So Gomez and his colleague Michael Barnett set up a study where 11 subjects were placed inside an MRI scanner and shown images of original pixelated art of Pokémon. pokemon blue And Red In addition to images from the anime. One group had extensive experience with games and shows, while the other group did not. Gomez and his colleagues found that viewing Pokémon activated a specific area of the brain in people who had played and watched Pokémon as children. On top of that, the area of the brain activated was similar in all of the participants who were into Pokémon as children.

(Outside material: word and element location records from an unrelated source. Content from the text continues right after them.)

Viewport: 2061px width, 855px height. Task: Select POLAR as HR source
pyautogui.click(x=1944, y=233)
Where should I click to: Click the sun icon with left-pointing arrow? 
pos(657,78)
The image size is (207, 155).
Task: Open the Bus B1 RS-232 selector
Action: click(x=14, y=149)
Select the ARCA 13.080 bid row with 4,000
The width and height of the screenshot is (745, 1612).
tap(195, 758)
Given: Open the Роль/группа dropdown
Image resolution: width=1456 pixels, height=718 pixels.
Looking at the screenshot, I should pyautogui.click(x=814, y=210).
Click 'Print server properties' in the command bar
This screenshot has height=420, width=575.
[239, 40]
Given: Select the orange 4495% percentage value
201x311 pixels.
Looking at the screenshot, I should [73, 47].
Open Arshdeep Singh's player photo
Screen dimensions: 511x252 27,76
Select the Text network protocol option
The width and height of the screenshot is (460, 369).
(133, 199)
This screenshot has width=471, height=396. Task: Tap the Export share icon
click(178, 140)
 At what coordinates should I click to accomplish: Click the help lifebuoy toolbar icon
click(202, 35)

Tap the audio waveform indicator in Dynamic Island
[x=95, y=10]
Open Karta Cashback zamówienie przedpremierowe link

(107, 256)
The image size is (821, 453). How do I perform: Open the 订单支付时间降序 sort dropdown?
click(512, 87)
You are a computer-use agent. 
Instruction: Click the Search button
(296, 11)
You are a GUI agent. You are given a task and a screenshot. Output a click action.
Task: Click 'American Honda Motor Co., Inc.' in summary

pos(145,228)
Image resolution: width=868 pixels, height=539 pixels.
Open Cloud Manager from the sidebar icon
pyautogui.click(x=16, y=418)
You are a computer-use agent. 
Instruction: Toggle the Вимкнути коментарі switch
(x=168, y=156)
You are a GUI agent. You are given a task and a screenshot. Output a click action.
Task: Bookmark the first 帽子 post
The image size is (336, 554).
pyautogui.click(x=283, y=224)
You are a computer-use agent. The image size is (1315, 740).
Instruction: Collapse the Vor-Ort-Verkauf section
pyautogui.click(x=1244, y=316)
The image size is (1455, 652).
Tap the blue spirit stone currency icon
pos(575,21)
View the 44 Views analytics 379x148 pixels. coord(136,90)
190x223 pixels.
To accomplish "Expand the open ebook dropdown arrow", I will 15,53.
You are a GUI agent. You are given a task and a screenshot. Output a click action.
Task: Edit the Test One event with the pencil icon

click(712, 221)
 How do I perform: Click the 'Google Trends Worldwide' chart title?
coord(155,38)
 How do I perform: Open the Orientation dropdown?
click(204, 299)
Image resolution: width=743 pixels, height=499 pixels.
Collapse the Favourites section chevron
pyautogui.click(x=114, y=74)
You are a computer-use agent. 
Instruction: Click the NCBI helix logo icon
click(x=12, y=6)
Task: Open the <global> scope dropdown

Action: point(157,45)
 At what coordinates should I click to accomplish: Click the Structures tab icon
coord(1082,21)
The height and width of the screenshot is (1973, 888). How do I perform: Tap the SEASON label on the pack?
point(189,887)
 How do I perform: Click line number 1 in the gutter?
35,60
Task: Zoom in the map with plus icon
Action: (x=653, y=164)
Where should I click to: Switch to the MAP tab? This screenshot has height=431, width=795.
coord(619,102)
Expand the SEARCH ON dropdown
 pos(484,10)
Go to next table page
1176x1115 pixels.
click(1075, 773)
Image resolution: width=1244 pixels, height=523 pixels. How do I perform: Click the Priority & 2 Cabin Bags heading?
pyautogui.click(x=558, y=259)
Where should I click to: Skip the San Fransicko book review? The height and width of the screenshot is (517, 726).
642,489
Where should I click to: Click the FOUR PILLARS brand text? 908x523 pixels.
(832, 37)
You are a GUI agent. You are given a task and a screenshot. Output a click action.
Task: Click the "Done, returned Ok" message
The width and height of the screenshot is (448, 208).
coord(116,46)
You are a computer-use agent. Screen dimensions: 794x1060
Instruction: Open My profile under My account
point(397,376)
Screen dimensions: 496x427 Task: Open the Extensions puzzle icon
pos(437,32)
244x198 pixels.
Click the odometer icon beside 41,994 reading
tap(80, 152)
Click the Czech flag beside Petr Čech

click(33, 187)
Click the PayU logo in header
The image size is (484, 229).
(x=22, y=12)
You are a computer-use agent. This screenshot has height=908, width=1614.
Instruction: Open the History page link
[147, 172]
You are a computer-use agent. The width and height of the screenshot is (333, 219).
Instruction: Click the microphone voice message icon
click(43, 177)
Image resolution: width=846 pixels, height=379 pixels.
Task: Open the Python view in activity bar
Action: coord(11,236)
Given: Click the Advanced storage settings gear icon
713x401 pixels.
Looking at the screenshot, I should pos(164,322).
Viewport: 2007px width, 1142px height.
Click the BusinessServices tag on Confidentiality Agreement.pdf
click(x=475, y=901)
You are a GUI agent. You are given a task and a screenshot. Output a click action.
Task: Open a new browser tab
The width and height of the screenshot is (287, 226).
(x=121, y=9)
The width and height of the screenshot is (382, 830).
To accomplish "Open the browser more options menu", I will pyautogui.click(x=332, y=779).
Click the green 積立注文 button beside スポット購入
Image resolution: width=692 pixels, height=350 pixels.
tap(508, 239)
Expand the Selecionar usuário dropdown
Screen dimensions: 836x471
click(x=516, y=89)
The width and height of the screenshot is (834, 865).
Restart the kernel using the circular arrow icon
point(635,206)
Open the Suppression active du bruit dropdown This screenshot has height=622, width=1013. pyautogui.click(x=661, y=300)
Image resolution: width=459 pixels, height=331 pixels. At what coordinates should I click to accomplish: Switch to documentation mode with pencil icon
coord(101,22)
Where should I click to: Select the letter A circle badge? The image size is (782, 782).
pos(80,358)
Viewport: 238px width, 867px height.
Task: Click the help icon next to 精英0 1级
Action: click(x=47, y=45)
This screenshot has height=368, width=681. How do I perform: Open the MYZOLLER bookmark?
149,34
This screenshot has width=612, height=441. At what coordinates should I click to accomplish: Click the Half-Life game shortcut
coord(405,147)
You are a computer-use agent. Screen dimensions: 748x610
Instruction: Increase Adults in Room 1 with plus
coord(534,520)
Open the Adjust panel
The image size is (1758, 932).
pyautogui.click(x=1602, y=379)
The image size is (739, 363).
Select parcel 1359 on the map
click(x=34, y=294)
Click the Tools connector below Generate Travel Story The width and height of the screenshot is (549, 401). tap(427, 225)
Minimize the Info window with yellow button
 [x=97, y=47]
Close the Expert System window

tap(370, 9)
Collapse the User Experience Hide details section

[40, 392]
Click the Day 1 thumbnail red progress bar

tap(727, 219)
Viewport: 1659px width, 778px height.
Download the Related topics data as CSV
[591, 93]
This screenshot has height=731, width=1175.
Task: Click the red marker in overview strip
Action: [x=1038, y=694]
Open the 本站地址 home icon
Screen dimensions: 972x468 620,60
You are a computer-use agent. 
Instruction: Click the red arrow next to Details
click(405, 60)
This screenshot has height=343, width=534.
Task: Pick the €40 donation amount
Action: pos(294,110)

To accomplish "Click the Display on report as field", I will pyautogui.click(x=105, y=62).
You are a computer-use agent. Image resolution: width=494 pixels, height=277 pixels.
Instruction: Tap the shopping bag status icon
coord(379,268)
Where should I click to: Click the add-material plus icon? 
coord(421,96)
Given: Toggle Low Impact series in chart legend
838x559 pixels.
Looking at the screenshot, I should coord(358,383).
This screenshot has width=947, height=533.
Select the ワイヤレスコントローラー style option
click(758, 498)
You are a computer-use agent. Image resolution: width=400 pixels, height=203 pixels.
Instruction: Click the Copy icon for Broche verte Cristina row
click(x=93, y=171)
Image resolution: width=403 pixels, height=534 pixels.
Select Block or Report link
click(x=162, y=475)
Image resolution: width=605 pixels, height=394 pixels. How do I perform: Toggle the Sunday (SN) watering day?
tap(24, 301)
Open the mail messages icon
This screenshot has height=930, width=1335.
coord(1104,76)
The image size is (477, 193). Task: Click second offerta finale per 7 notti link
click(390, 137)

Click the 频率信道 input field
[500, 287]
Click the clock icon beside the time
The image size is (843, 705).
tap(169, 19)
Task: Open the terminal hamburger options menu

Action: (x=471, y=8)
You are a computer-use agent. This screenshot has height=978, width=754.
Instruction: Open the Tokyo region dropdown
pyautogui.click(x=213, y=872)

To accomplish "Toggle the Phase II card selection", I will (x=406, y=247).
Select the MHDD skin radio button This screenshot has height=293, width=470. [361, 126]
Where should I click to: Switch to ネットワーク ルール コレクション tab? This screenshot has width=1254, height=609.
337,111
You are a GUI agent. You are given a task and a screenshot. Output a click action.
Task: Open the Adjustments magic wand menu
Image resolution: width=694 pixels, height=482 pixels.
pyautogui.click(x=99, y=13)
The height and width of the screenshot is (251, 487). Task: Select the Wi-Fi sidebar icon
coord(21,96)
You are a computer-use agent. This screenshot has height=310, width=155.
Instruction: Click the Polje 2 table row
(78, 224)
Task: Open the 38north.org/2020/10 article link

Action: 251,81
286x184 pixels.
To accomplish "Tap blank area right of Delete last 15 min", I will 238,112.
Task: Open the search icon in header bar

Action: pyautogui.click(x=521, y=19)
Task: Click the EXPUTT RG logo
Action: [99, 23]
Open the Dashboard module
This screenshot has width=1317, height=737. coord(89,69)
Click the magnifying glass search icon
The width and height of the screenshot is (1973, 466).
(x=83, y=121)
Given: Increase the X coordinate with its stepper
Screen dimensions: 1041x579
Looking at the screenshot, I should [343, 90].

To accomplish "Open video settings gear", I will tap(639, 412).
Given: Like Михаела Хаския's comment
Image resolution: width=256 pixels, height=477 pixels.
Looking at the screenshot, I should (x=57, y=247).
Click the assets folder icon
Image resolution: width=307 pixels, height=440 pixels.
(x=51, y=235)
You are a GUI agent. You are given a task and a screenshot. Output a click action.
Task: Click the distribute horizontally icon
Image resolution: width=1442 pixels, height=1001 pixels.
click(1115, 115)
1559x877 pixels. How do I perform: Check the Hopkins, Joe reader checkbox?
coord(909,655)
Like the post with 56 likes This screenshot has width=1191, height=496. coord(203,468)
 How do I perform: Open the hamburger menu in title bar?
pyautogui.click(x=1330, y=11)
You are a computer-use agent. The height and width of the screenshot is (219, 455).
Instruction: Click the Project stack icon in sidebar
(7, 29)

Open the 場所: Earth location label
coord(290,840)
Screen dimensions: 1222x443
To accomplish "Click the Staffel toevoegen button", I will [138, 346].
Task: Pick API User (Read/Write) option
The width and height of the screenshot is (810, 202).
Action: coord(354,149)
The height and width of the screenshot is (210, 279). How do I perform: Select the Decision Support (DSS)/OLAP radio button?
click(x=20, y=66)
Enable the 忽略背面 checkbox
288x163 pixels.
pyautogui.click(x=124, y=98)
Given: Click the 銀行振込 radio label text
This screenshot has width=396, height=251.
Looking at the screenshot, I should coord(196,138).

Play Gamez asked Gomez whether the experience of playing Pokémon might be different for people who grew up with the game, given his findings. In response, he noted that people who play Pokémon get access to a wide breadth of knowledge that reaches beyond just a Pokémon’s name. Depending on how deep you get into the game, you need to know its types, optimal matchups, and different types of stats.
“It has all this meta information attached to it that someone with context is going to be able to use right away,” Gomez explained, “and so they have this really rich cognitive map of how they all relate to each other.” and interact with one another. Second, that someone coming would obviously take a very long time to learn.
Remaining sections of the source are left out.